Obviously, I'm too eager to sink back into my manuscript because, essentially, I've been playing with rewriting a tentative author's note. Tentative in the sense that I've yet to mention a note to my editor at all, and she may hate the idea.
It's satisfying, though, at this stage to look at my early influences and think about how they may be reflected in the manuscript.
In the introduction to Gothic! Ten Original Dark Tales (which I'm reading now and so far like best Vivian Vande Velde's "Morgan Roehmar's Boys" and M.T. Anderson's "Watch and Wake"), anthologist Deborah Noyes writes, "The differences may be academic, but it's probably more accurate to think of gothic as a room within the larger house of horror. It's decor is distinctive. It insists on the burden of the past. It also gleefully turns our ideas of good and evil on end."
In an earlier post on "horror" versus "gothic fantasy," I found myself leaning toward the latter mostly based on the poetry and connotations of the specific words. But Noyes' analysis drives more to the heart of the matter.
I have no interest in too clearly crafted good and evil stories. If fantasy is a metaphor for reality, for humanity, most everything intriguing falls somewhere in between. Certain conventions, traditions, provide a framework, a lulling familiarity, but what keeps us turning pages is the storyteller's surprise. What haunts us, changes us, is how we recognize ourselves in the otherworld.

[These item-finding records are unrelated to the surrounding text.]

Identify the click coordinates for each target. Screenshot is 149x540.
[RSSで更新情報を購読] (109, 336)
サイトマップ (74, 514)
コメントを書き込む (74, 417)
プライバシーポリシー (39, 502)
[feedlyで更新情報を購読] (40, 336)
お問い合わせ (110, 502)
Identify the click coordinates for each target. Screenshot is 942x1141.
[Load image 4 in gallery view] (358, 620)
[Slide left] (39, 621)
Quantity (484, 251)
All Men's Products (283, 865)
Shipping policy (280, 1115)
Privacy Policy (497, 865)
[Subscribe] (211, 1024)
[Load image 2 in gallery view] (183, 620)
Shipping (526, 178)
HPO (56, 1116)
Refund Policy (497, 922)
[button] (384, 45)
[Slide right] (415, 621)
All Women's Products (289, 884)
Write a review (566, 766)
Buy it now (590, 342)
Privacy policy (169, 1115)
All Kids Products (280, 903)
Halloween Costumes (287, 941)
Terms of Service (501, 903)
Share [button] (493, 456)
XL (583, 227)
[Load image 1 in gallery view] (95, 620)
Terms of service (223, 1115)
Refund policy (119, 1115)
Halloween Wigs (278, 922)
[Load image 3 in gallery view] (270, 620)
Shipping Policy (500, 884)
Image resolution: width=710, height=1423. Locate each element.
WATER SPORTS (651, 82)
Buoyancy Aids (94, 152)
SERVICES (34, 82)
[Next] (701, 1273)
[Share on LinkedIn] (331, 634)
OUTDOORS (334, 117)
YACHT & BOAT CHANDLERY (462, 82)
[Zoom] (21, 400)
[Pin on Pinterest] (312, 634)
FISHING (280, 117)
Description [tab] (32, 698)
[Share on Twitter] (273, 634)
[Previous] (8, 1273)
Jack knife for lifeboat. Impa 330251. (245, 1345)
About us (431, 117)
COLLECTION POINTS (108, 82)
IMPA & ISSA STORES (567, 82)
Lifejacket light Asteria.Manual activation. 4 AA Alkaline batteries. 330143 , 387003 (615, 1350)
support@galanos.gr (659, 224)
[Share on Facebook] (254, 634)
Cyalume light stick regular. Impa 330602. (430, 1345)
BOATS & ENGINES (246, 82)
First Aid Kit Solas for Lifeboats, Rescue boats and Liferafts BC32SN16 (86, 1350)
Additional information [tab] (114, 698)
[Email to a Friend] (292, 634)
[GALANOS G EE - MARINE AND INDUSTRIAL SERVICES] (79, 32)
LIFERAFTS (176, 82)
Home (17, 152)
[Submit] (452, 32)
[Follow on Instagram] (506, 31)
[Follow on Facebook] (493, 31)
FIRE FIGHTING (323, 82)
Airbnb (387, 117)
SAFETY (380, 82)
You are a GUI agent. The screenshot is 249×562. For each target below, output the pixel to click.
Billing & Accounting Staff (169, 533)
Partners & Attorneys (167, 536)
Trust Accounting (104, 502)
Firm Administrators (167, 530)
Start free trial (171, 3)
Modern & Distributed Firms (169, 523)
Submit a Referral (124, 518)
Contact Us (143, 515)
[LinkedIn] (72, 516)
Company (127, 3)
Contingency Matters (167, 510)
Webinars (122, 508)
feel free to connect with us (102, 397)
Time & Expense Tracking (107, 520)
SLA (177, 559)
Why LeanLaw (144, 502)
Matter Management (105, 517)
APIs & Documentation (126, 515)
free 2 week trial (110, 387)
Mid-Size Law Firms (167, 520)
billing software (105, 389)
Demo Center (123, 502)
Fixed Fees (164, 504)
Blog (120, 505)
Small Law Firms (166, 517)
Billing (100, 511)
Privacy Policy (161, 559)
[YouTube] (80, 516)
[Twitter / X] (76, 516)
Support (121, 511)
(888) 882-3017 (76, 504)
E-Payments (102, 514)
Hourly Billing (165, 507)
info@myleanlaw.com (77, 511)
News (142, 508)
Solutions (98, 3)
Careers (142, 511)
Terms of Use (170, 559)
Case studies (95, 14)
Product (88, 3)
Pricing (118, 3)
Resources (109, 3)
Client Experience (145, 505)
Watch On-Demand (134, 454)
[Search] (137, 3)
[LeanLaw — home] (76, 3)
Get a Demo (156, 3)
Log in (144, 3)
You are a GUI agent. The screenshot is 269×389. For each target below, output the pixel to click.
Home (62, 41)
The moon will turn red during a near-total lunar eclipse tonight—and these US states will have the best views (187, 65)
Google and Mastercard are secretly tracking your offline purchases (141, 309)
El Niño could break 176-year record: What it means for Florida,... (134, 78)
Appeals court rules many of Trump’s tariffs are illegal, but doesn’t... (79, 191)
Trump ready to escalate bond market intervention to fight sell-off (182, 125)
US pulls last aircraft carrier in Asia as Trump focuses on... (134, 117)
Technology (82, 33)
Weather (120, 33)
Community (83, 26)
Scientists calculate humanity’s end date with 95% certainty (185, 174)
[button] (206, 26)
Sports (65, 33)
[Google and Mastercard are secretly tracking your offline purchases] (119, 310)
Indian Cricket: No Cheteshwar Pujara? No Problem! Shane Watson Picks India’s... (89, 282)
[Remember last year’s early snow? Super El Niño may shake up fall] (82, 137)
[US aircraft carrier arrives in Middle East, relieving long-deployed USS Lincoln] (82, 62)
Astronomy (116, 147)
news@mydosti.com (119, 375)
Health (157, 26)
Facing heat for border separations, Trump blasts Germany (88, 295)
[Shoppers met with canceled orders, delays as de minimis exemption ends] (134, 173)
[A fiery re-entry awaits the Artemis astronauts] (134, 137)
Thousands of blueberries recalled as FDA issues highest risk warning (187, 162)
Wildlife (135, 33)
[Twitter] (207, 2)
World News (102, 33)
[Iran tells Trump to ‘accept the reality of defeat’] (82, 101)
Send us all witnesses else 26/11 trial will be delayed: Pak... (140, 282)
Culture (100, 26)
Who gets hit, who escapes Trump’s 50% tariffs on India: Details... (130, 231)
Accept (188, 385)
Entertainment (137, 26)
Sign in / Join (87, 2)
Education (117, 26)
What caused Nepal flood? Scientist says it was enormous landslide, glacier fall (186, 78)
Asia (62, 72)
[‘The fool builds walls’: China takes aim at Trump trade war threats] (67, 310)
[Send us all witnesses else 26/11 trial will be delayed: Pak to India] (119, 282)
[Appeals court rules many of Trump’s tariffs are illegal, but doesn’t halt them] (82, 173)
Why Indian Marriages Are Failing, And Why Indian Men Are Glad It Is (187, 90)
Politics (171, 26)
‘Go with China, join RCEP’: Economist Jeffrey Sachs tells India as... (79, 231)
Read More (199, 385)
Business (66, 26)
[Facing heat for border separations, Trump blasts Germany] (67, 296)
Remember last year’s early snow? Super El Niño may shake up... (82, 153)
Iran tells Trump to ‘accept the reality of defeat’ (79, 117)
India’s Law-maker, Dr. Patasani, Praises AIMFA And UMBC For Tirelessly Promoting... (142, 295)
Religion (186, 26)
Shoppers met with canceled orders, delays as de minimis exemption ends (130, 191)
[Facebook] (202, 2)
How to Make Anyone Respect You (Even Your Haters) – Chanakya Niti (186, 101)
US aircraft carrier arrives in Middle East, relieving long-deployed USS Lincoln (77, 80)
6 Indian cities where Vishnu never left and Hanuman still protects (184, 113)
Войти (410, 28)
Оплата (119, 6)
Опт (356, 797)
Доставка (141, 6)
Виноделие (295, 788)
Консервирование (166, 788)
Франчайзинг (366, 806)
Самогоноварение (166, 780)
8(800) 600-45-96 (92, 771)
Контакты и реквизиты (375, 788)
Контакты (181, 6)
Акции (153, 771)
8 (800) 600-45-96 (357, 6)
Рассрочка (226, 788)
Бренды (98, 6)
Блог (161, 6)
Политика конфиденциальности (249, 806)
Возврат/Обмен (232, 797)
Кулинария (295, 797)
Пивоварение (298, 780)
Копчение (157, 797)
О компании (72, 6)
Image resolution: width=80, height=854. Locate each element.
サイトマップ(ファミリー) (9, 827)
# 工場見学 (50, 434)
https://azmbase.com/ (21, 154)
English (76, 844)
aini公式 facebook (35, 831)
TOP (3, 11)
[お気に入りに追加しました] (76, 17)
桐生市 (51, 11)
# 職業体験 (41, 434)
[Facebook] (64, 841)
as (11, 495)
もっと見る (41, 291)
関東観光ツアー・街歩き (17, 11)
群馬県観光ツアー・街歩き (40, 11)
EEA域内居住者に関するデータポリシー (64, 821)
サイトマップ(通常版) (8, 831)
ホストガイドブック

I suppose, through the dark veil, "burden" of the past feels more true. But as a writer, I see it more as a gift, an inheritance. Even a responsibility. I hope that reading my novel will lead the audience back to the earlier gothic masters, the pre-existing folklore, the other influences juxtaposed to offer the novel it's twist. Perhaps an author's note then is a good idea, a tool to point the way through the shadows. Or maybe I'm just being self-indulgent.
Hm. If nothing else, it would give the librarians and reviewers something to chew on. They're all geeky academic sorts like me.